EXERCISE PROMPT →
Copy each line of the records below, from the first through the one that contains "Task: Open the 오뚜기 참깨라면 product thumbnail", exactly as written.
(SUPPLIED RECORDS)
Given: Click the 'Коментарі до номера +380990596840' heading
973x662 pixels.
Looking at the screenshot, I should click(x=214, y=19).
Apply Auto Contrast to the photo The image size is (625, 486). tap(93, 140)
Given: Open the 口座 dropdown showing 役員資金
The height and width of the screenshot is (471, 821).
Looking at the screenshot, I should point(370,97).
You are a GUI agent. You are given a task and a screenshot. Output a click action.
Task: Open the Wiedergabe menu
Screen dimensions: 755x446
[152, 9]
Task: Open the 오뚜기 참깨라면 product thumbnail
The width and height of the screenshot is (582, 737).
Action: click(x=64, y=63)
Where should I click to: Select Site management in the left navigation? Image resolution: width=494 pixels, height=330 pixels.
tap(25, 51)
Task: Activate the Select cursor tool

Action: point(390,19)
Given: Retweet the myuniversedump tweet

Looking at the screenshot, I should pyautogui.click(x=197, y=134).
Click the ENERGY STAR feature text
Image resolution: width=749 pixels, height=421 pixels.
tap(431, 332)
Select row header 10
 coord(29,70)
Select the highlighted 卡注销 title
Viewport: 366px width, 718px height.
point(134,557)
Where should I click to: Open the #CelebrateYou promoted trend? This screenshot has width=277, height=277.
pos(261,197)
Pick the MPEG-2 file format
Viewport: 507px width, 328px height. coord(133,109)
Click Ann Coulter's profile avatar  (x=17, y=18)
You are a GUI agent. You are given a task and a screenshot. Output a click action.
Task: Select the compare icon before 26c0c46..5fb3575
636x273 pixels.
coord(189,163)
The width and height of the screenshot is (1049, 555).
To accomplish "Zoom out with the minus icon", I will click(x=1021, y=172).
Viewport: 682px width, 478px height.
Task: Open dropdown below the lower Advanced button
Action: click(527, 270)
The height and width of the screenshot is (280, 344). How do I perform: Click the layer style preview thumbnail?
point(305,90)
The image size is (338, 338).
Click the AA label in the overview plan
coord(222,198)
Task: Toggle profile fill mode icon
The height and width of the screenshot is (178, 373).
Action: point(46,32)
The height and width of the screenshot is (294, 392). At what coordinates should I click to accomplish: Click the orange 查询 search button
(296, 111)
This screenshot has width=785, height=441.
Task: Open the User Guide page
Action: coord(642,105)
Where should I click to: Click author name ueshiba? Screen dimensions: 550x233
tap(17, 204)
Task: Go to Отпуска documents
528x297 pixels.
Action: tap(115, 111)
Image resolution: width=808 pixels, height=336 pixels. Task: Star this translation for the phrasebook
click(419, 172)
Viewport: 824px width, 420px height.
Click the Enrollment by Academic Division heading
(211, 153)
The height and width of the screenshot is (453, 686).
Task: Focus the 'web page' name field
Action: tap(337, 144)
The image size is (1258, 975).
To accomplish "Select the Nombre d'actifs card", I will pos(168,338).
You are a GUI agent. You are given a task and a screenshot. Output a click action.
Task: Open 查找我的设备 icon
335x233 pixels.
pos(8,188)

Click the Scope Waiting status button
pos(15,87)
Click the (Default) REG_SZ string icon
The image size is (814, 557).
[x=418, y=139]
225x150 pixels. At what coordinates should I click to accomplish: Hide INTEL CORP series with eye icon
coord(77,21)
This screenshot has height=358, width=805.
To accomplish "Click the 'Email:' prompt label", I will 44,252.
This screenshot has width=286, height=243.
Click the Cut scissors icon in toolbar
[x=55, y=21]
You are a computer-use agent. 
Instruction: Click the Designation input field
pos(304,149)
(End SUPPLIED RECORDS)
ANSWER FOR THIS EXERCISE →
Given: Click the 'Коментарі до номера +380990596840' heading
973x662 pixels.
Looking at the screenshot, I should click(x=214, y=19).
Apply Auto Contrast to the photo The image size is (625, 486). tap(93, 140)
Given: Open the 口座 dropdown showing 役員資金
The height and width of the screenshot is (471, 821).
Looking at the screenshot, I should point(370,97).
You are a GUI agent. You are given a task and a screenshot. Output a click action.
Task: Open the Wiedergabe menu
Screen dimensions: 755x446
[152, 9]
Task: Open the 오뚜기 참깨라면 product thumbnail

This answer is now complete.